EXTRACTED MATERIAL:
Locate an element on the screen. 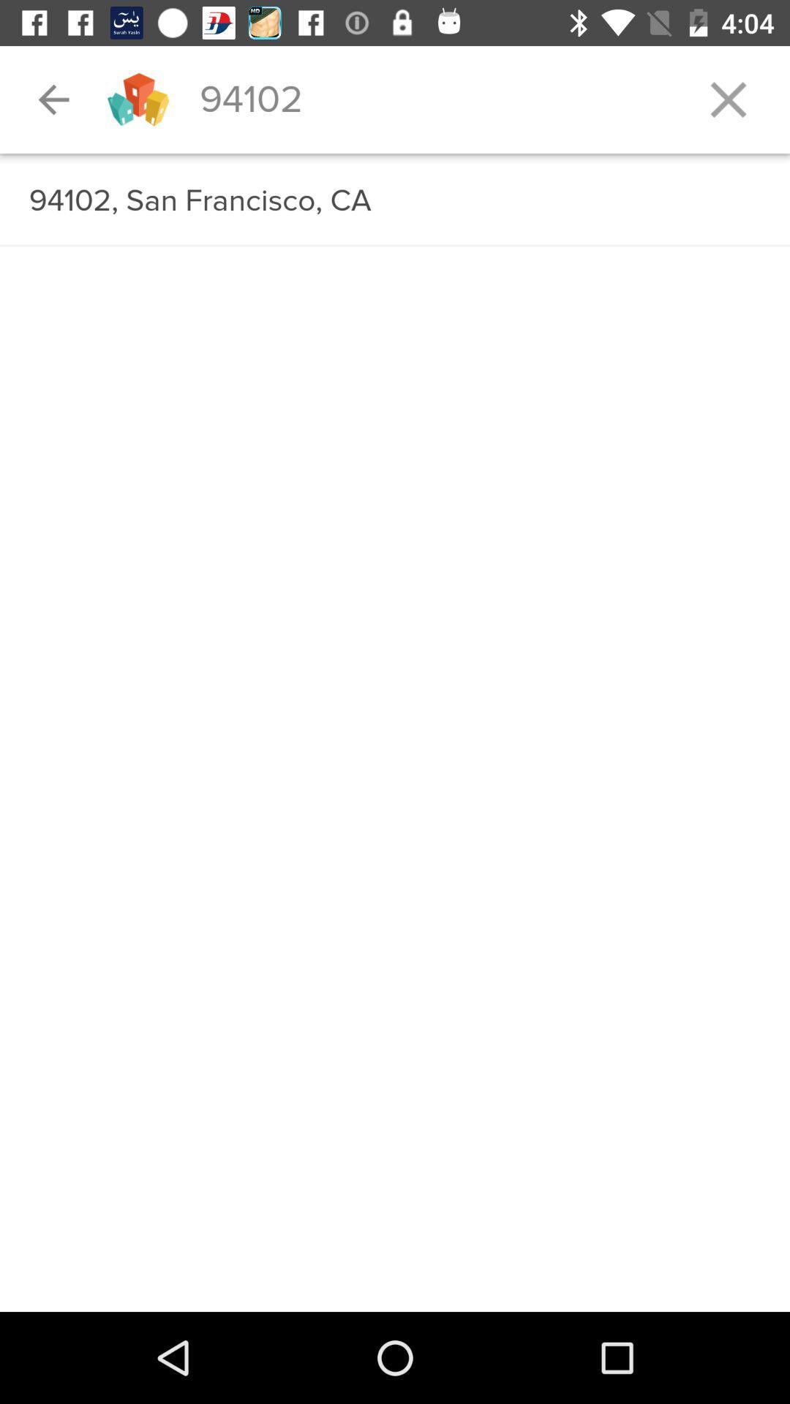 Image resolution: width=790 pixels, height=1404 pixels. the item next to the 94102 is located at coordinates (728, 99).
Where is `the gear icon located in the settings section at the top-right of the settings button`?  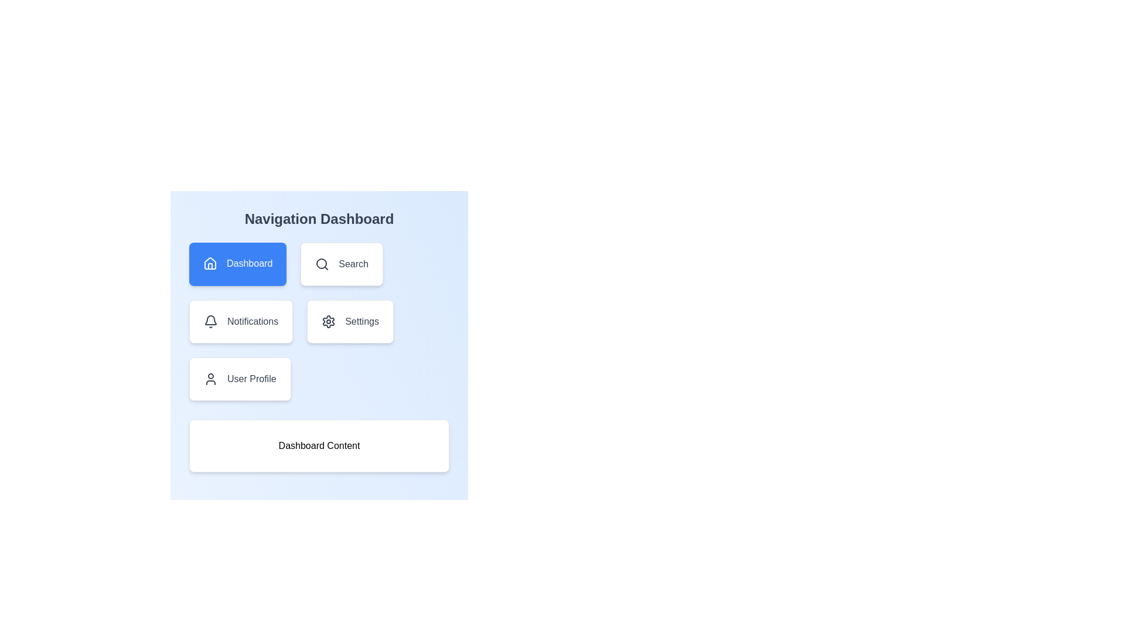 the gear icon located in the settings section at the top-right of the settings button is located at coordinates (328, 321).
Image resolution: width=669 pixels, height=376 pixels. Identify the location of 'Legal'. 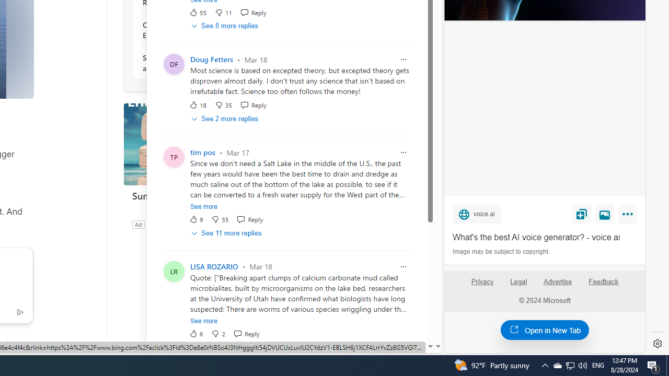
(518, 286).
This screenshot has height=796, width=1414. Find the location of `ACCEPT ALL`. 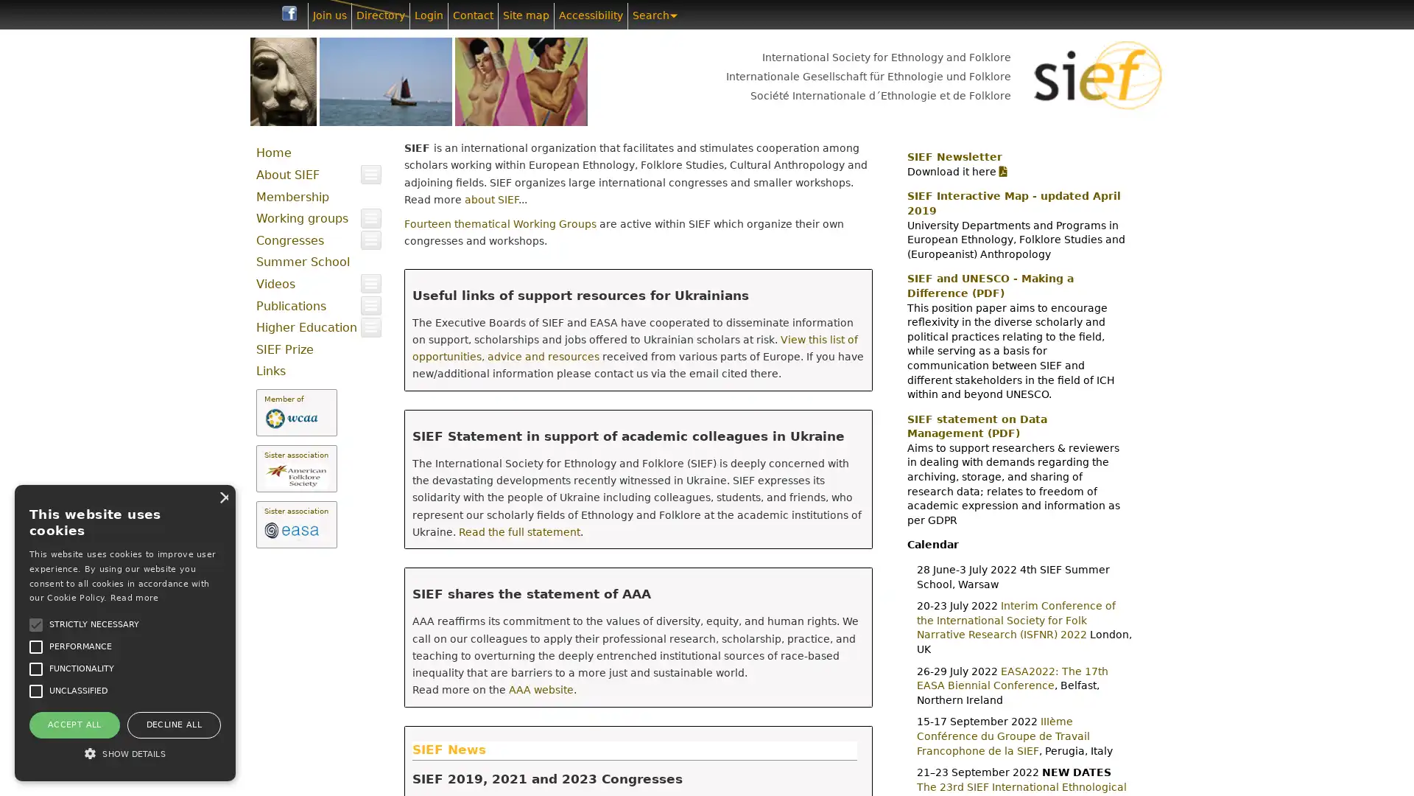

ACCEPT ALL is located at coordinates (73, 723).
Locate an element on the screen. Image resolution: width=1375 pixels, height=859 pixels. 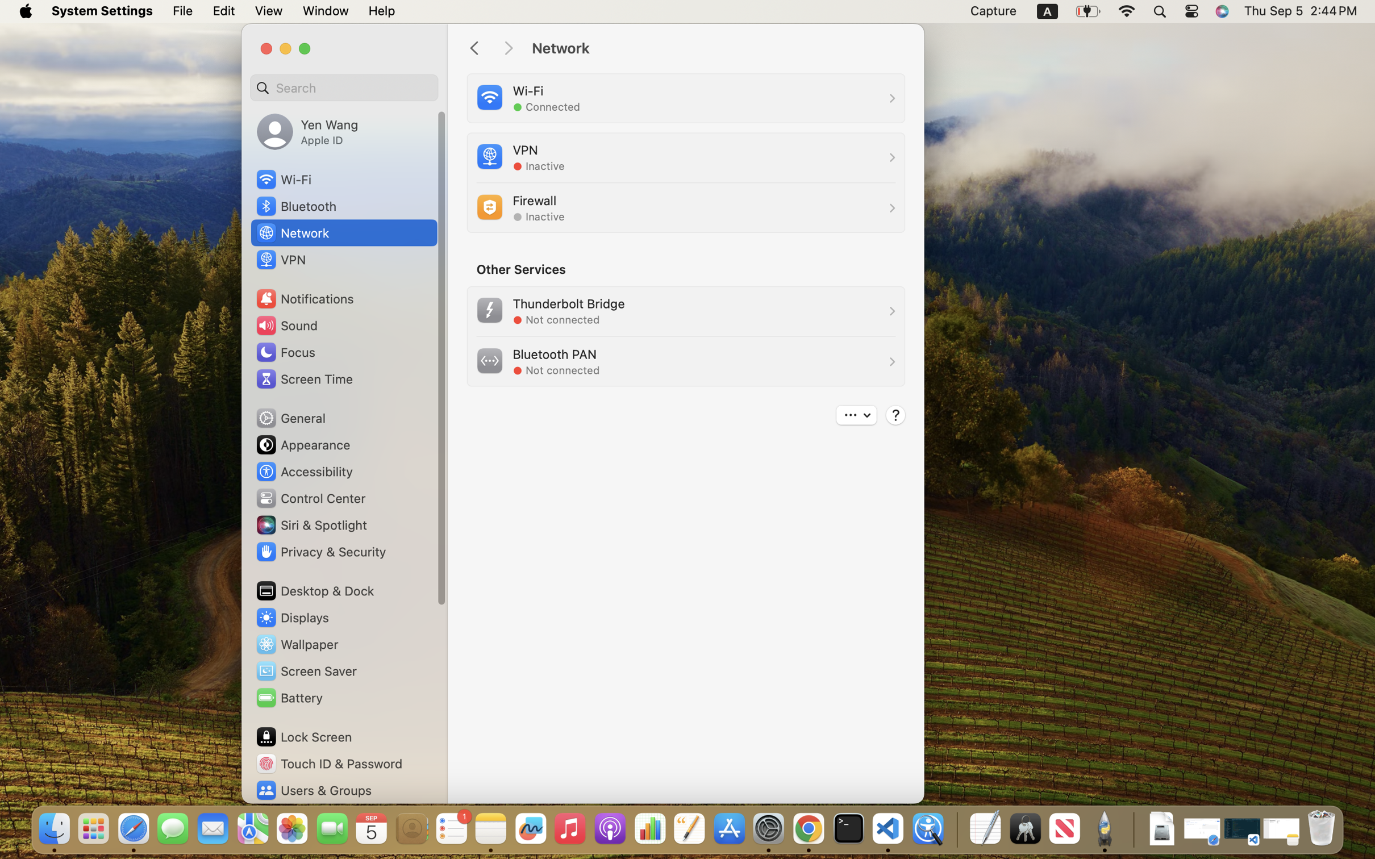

REQUIRED WORK:
Starting with the line containing "This screenshot has" and going on through the end of the listing, swap "element" for "item" and give those lines again with everything else unchanged, leaving the pictures out.

SOLUTION:
This screenshot has height=796, width=1414. Find the location of `ACCEPT ALL`. 

ACCEPT ALL is located at coordinates (73, 723).
Locate an item on the screen. Image resolution: width=1375 pixels, height=859 pixels. 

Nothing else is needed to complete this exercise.